(Beginning of Listed entries)

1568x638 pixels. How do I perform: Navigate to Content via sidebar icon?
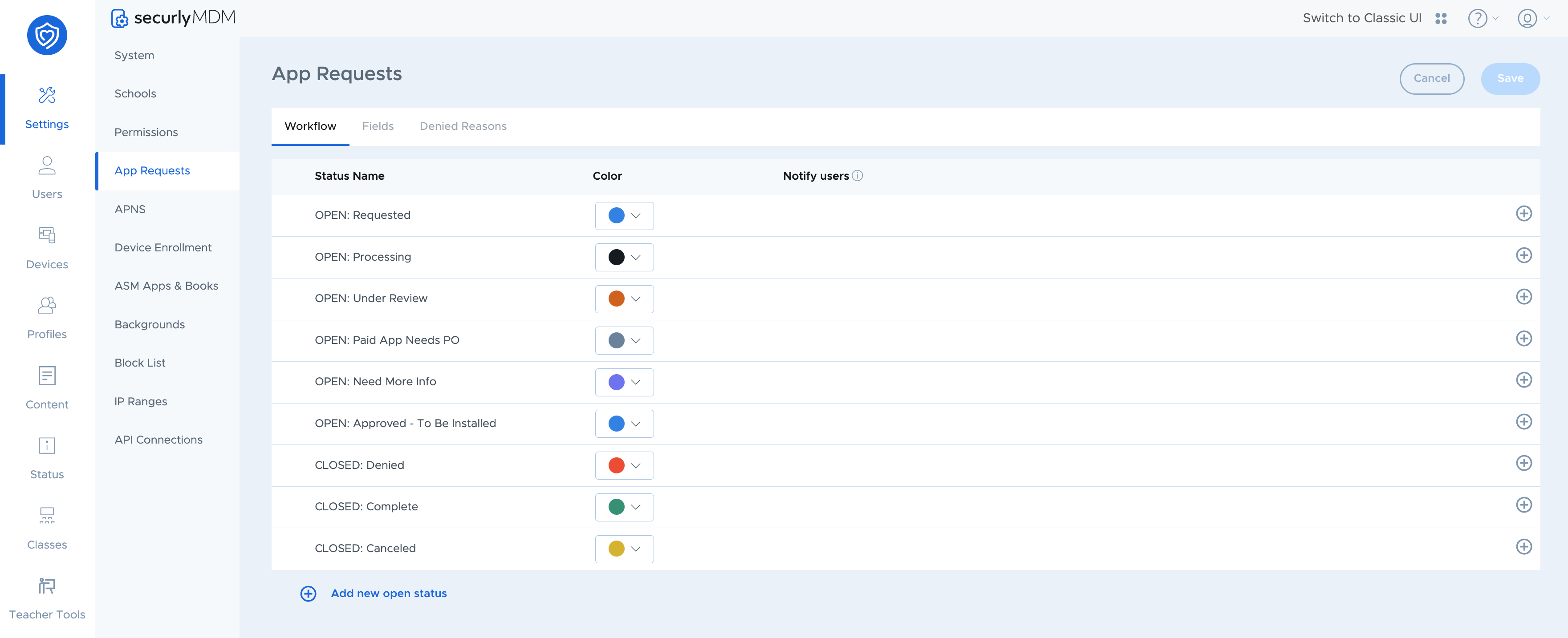tap(47, 386)
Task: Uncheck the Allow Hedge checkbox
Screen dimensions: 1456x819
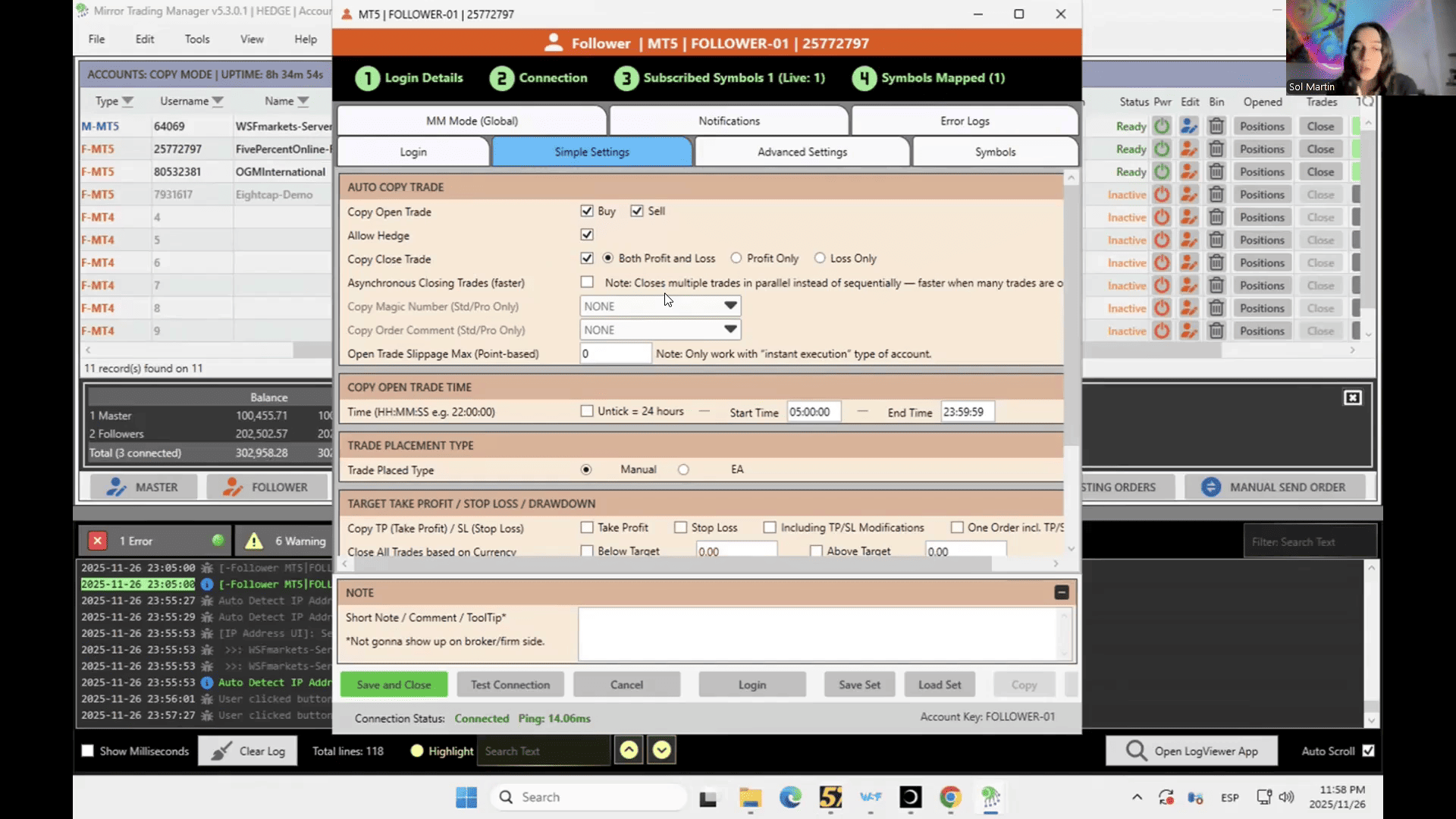Action: [587, 235]
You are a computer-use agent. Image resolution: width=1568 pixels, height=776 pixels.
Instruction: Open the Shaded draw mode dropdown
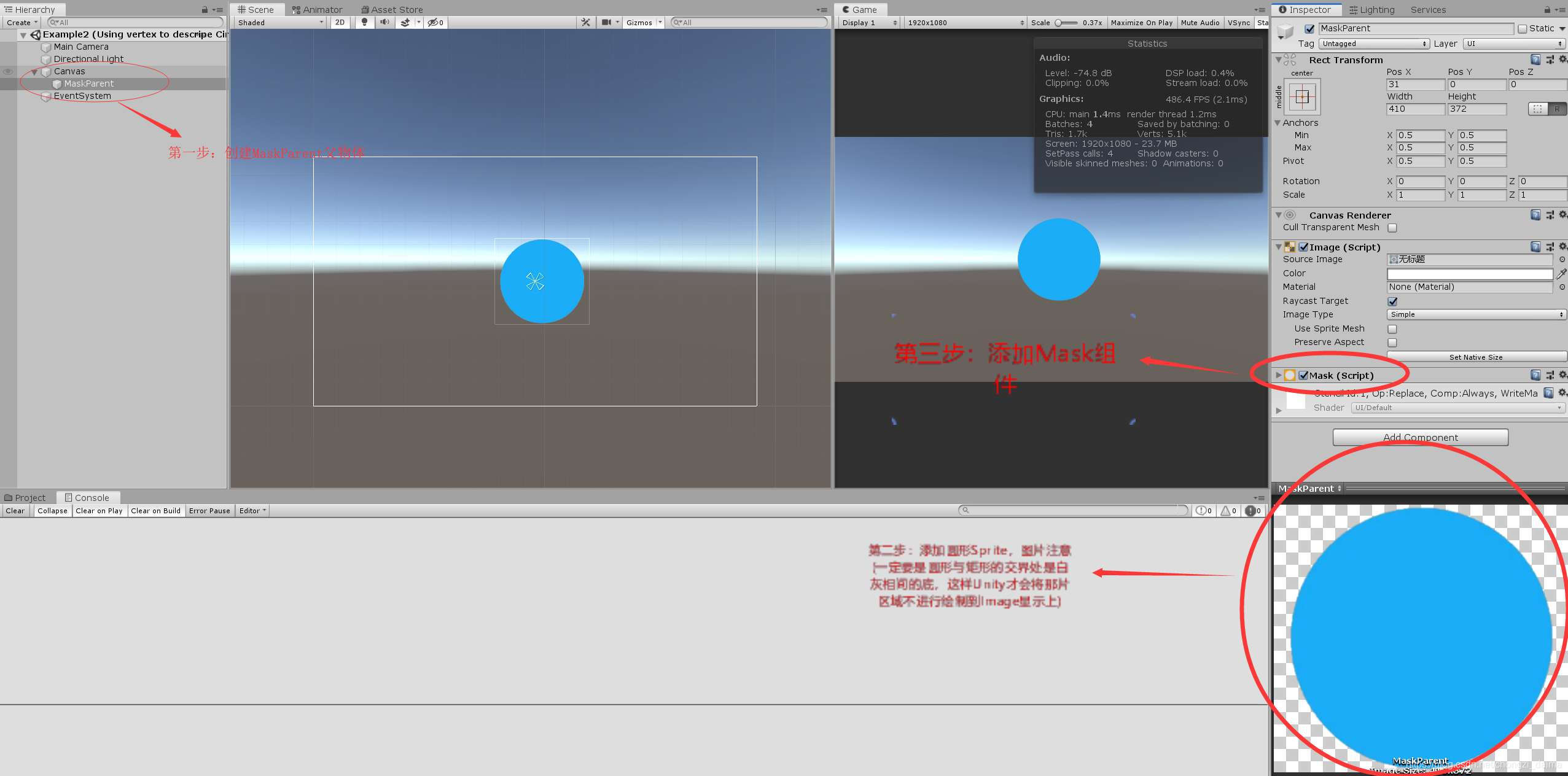[x=280, y=22]
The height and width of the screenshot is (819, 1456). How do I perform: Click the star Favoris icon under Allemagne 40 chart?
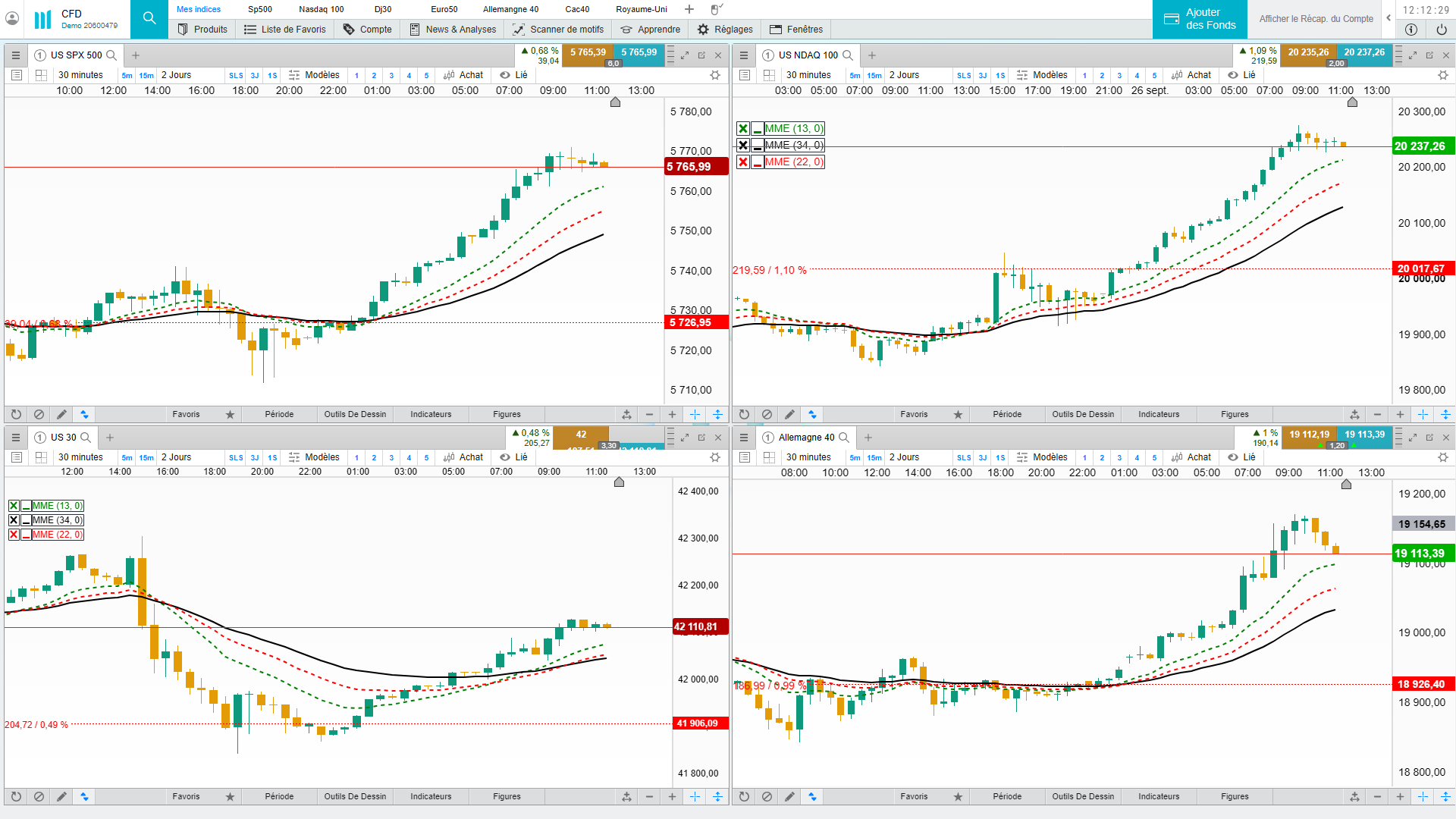[958, 797]
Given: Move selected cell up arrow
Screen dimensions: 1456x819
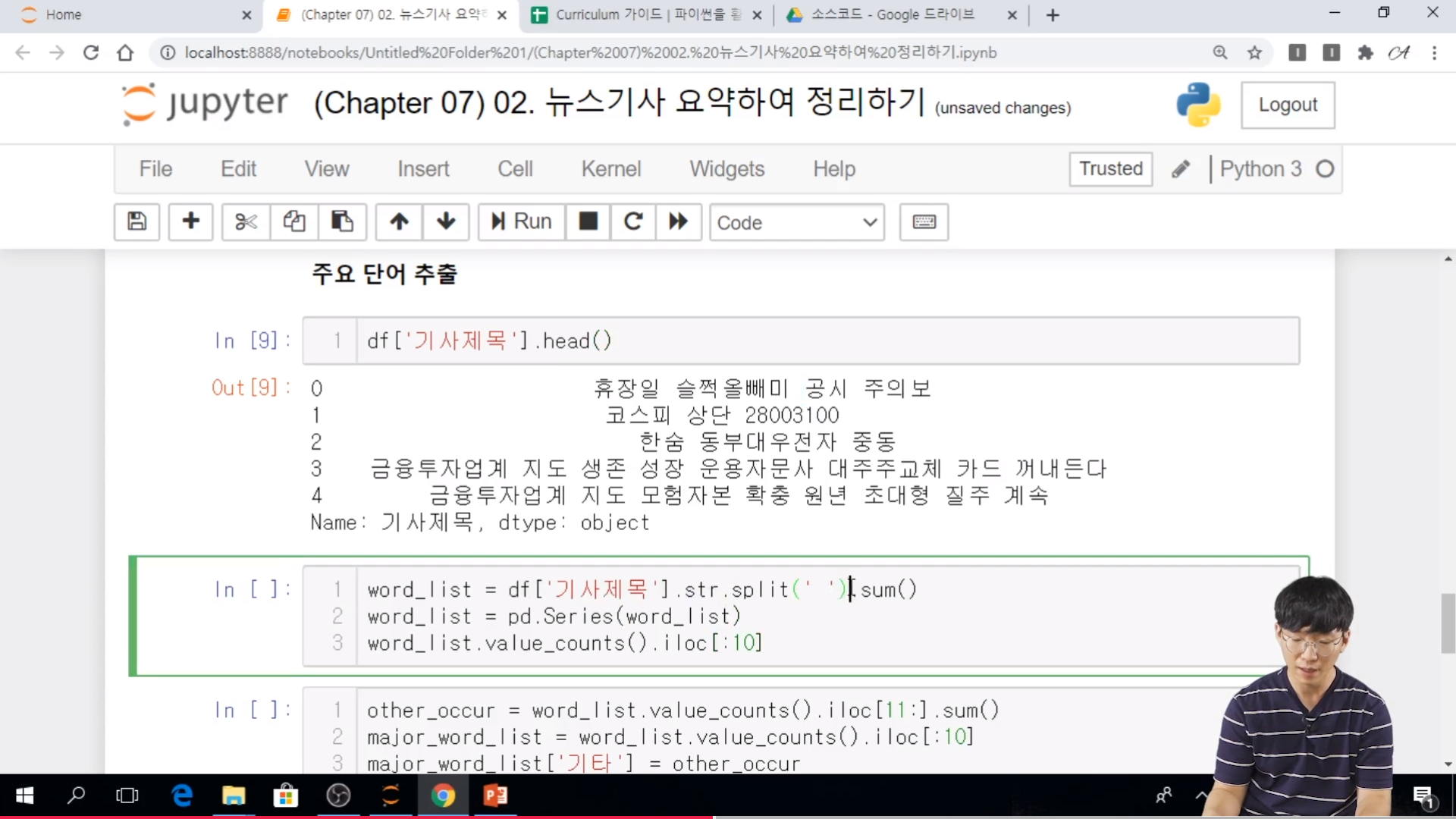Looking at the screenshot, I should [400, 221].
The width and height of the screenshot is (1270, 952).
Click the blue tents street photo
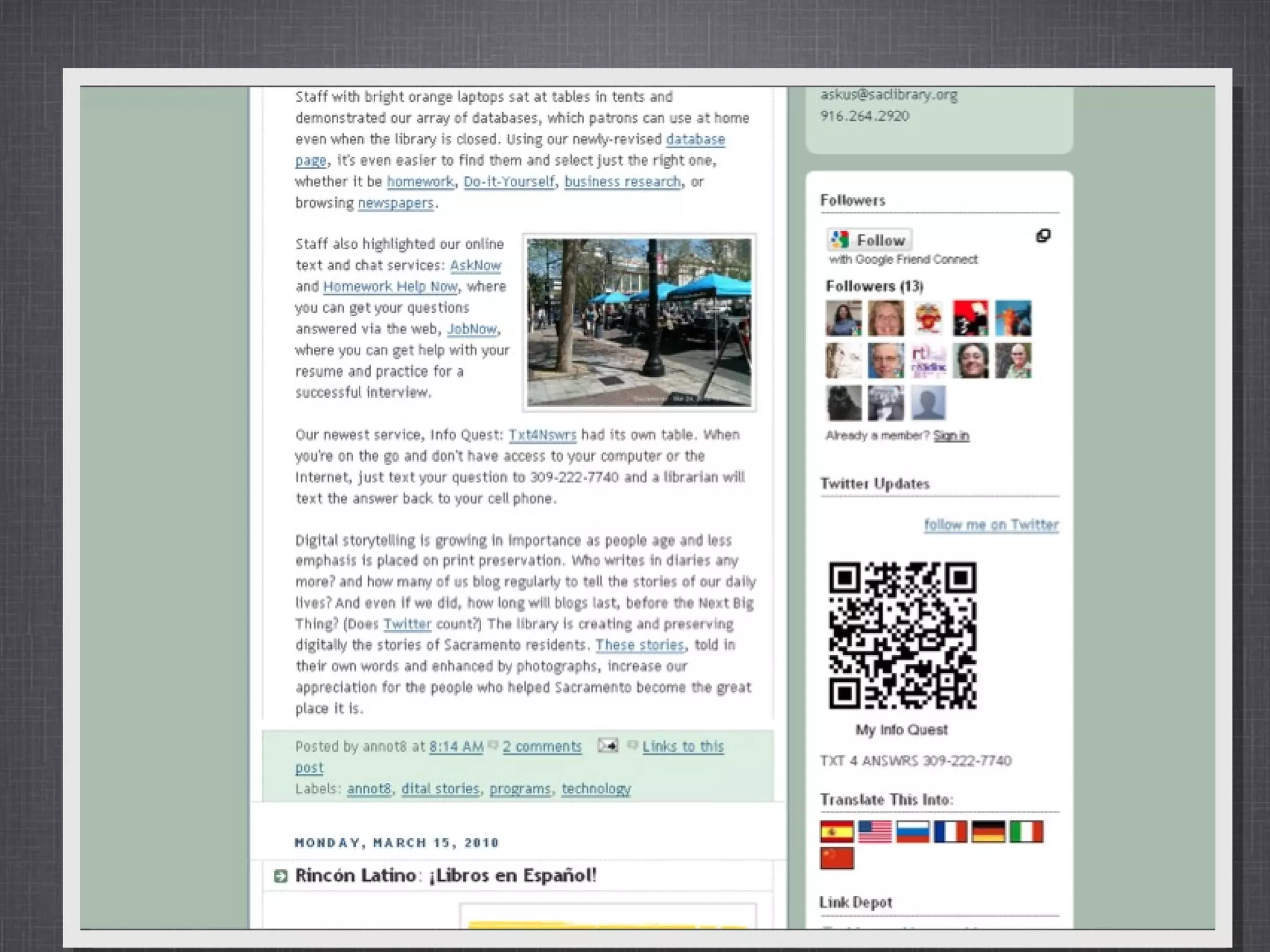[x=639, y=322]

(End of Listed entries)

> What you should do
Would you set down the records exactly, with no pictures included?

> Written response
1568x638 pixels. How do I perform: Navigate to Content via sidebar icon?
tap(47, 386)
Task: Uncheck the Allow Hedge checkbox
Screen dimensions: 1456x819
Action: [587, 235]
You are a computer-use agent. Image resolution: width=1568 pixels, height=776 pixels.
Instruction: Open the Shaded draw mode dropdown
[x=280, y=22]
The height and width of the screenshot is (819, 1456). How do I perform: Click the star Favoris icon under Allemagne 40 chart?
[958, 797]
Given: Move selected cell up arrow
Screen dimensions: 1456x819
Looking at the screenshot, I should [400, 221].
The width and height of the screenshot is (1270, 952).
Click the blue tents street photo
[x=639, y=322]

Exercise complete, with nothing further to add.